# Blend Boosting study on dataset of the Santander Value Prediction Challenge.

Here I share with you a systematic blend boosting study on dataset of the Santander Value Prediction Challenge (https://www.kaggle.com/c/santander-value-prediction-challenge). I just collect some submission files (total 38) on Kaggle with scores up to 1.5 RMSLE.

Basically, I start to analysis of correlations, then decide to sort them according to their sum of correlation values in between. This lets me divide 38 scores into 5 subgroups. Then I make internal linear calibration in each subgroup by considering their scores. Finally I make recalling between subgroups to achieve higher scores on the Kaggle by resubmission. Of course, if you spend much more time, you can always achieve betters scores, but I stop it here because it is already highest score on Kaggle ;-).  

In [None]:
import pandas as pd
import seaborn as sns
import matplotlib.pyplot as plt

# loading dummy submission file
sub_file = pd.read_csv(r'../input/santander-value-prediction-challenge/sample_submission.csv')

# loading data including 38 best scores
df_sub = pd.read_csv('../input/santander-value-pred/best_blend_1.csv')

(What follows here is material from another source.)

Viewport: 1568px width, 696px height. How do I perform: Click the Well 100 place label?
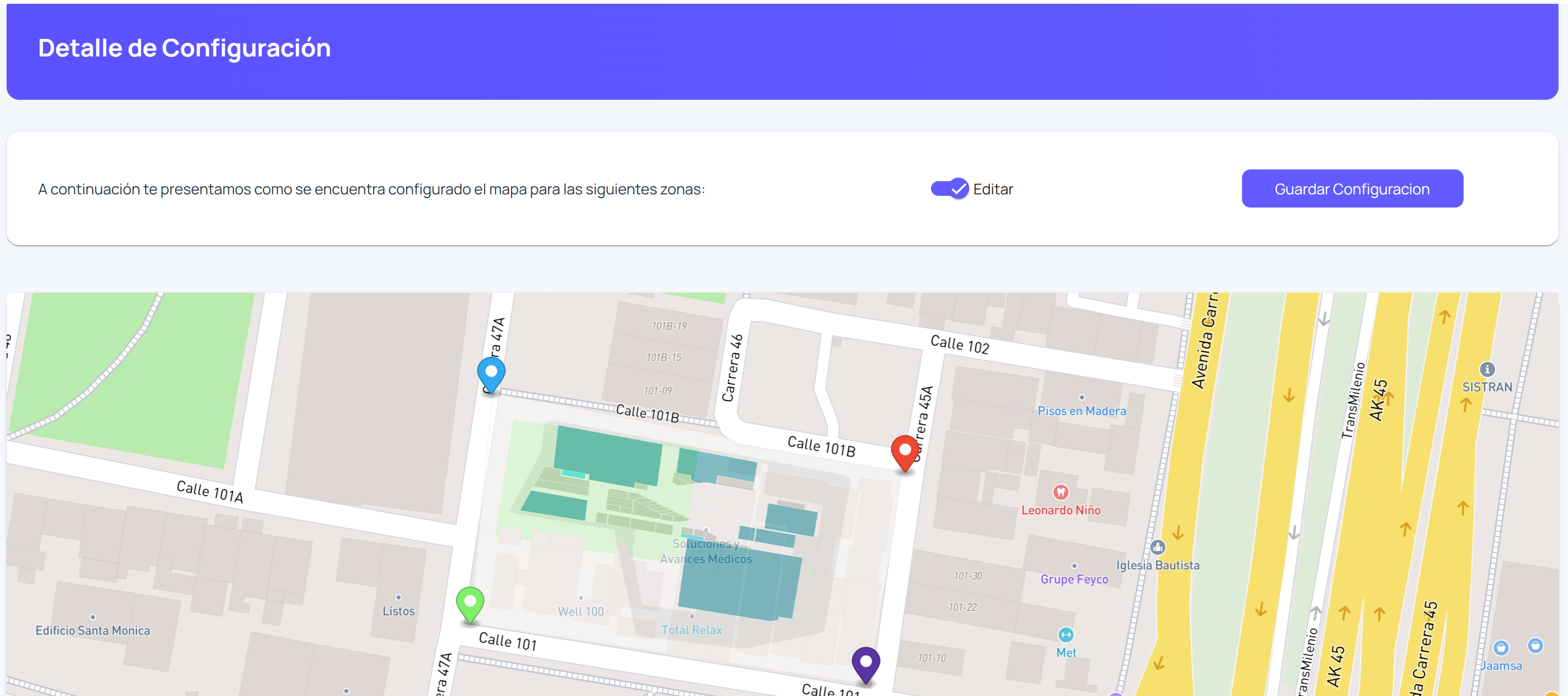coord(581,611)
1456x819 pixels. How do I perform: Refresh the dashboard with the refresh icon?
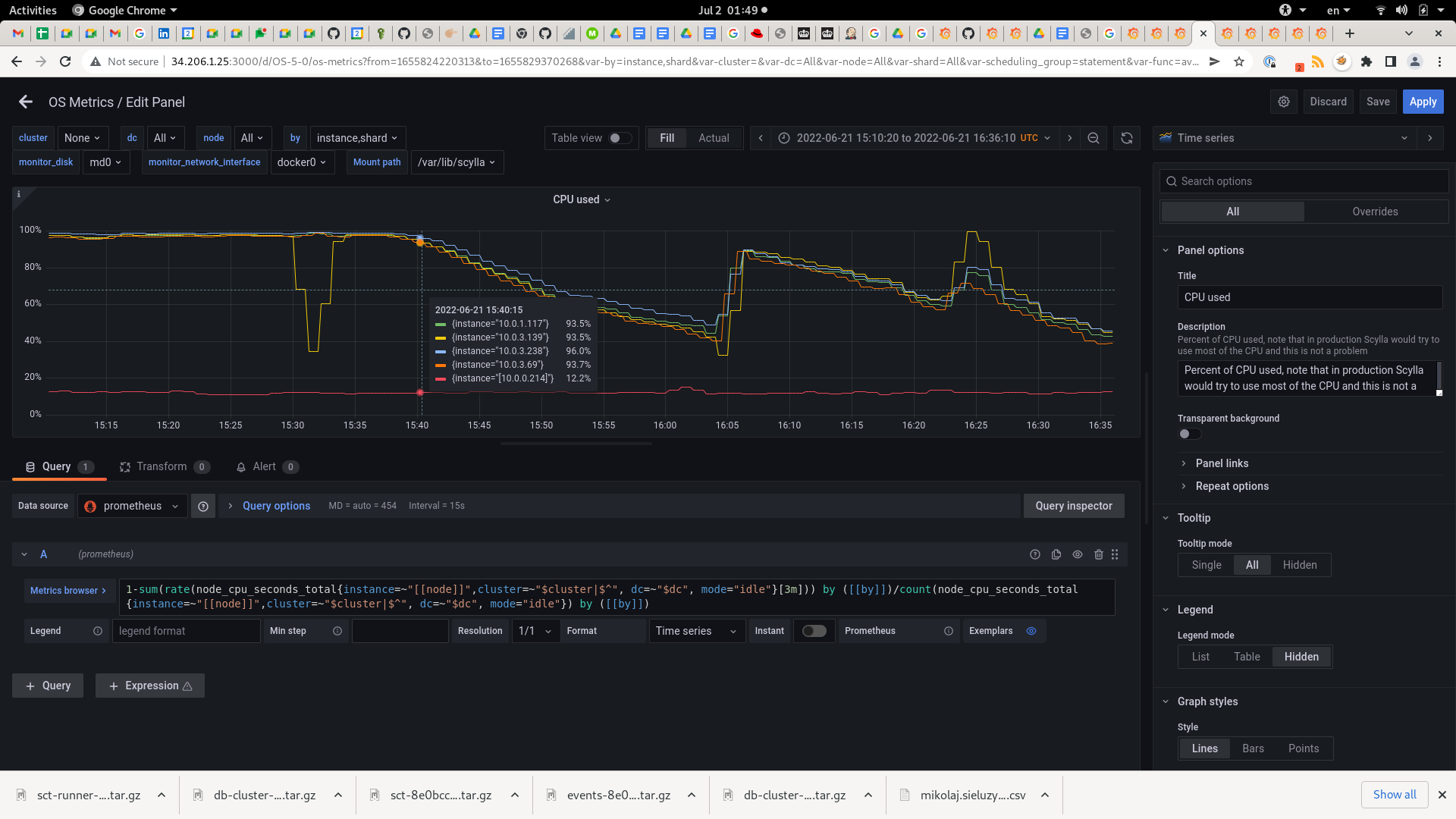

# a rough correlation based visualization of 32 best scores
plt.figure(figsize=(10,10))
sns.heatmap(df_sub.iloc[:,:-1].corr(), cmap='Spectral')
plt.ylabel('file index numbers')
plt.xlabel('file index numbers')
plt.show()

In [None]:
# basic analysis and visualization  of subgroups in different color.
plt.figure(figsize=(12, 5))
df_mean_corr = pd.DataFrame({'mean_corr': df_sub.iloc[:,:-1].corr().mean()})
df_mean_corr = df_mean_corr.sort_values('mean_corr', ascending=False)
df_mean_corr = df_mean_corr.reset_index()
plt.plot(df_mean_corr.index[:3], df_mean_corr['mean_corr'].values[:3], 'o', ms=10)
plt.plot(df_mean_corr.index[3:18], df_mean_corr['mean_corr'].values[3:18], 'o', ms=10)
plt.plot(df_mean_corr.index[18:29], df_mean_corr['mean_corr'].values[18:29], 'o', ms=10)
plt.plot(df_mean_corr.index[29:35], df_mean_corr['mean_corr'].values[29:35], 'o', ms=10)
plt.plot(df_mean_corr.index[35:37], df_mean_corr['mean_corr'].values[35:37], 'o', ms=10)
plt.plot(df_mean_corr.index[37:], df_mean_corr['mean_corr'].values[37:], 'o', ms=10)
plt.xticks([*range(len(df_mean_corr))], df_mean_corr['index'].tolist())
plt.title('determination of sub_groups')
plt.ylabel('mean of sum of correlation values')
plt.xlabel('file index numbers')
plt.show()

In [None]:
# a linear combination to achieve much better scores
df_sub['weighted_avg'] = abs(1 * (
        -10 * (1 * df_sub['7'] + 1 * df_sub['12'] + 1 * df_sub['13']) / 3 +

        225 * (2 * df_sub['4'] + 5 * df_sub['5'] + 5 * df_sub['6'] - 50 * df_sub['10'] + 5 * df_sub['15'] + 5 * df_sub['16'] +
               5 * df_sub['17'] + 5 * df_sub['18'] + 5 * df_sub['19'] + 5 * df_sub['20'] + 200 * df_sub['27'] + 700 * df_sub['33'] + 
               3 * df_sub['35'] + 6 * df_sub['36'] - 300 * df_sub['37']) / 601 +

        25 * (5 * df_sub['0'] + 5 * df_sub['2'] + 7 * df_sub['3'] + 7 * df_sub['8'] +3 * df_sub['9'] + 7 * df_sub['11'] +
             3 * df_sub['14'] + 5 * df_sub['25'] + 400 * df_sub['28'] + 3 * df_sub['31'] + 4 * df_sub['32'] + 7 * df_sub['34']) / 456 +

        -3 * (150 * df_sub['1'] - 1 * df_sub['21'] - 1 * df_sub['22'] - 1 * df_sub['23'] - 1 * df_sub['24']) / 146 +
        -1 * (1 * df_sub['29'] + 1 * df_sub['30']) / 2 +
        -1 * (1 * df_sub['26']) / 1
    ) / 233)

# create the final submission file
submission = pd.DataFrame({'ID': sub_file.ID, 'target': df_sub['weighted_avg'].tolist()})
submission.to_csv(r'submission_file.csv', index=False)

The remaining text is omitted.